Written tasks
(a) Answer these questions about the article on actor-turned-director movies:
(i) Who is described as saying on a Golden Globe stage that actors are the most important people on the planet?
(ii) What year is given for The Bling Ring?
(iii) Which other film is Sofia Coppola named as the director of?
(b) In the dataset items, swap "Uncheck" for "Deselect" and write out the lines from the start of the entries through the line holding "tap(396, 523)", inclusive, with nothing else changed.

Selection
Start

10 Worst Movies by Actor Turned Directors

Actors are the most important people on the planet, said a jovial Ricky Gervais upon a Golden Globe stage once. This list attempts to focus on the important people transgressing to the realm of unimportance, donning a deeply distressing hat, that of a director and remarkably missing the point. The hits, are a lovelier list, the misses, not so much. Here are the 10 worst movies by actor turned directors.

10. The Bling Ring (2013), Sofia Coppola 

Remember Sofia Coppola in the least liked Godfather movie? I do, and it is that remnant of a memory along with several insignificant others that qualifies the director of ‘Lost in Translation’ for this list. ‘The Bling Ring’ is bad, amateurish and attempts to make a watchable film about confused teenagers going glorified shoplifting. Coppola would certainly want to be remembered for better.

End

Dataset items
Start

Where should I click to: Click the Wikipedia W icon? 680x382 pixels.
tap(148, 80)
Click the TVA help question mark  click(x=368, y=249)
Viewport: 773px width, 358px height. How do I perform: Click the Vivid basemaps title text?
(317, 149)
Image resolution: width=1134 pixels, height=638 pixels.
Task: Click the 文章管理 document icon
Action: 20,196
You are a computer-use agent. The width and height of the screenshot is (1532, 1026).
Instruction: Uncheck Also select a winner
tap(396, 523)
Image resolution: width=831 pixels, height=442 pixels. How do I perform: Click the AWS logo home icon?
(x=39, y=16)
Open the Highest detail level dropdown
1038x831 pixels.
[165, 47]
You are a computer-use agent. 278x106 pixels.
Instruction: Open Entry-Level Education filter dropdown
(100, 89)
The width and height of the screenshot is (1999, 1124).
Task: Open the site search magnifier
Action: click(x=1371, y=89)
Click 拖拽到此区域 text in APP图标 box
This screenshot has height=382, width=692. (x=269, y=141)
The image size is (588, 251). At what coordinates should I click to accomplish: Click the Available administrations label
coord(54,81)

End

Task solutions
(a)
(i) Ricky Gervais
(ii) 2013
(iii) Lost in Translation

(b)
Where should I click to: Click the Wikipedia W icon? 680x382 pixels.
tap(148, 80)
Click the TVA help question mark  click(x=368, y=249)
Viewport: 773px width, 358px height. How do I perform: Click the Vivid basemaps title text?
(317, 149)
Image resolution: width=1134 pixels, height=638 pixels.
Task: Click the 文章管理 document icon
Action: 20,196
You are a computer-use agent. The width and height of the screenshot is (1532, 1026).
Instruction: Deselect Also select a winner
tap(396, 523)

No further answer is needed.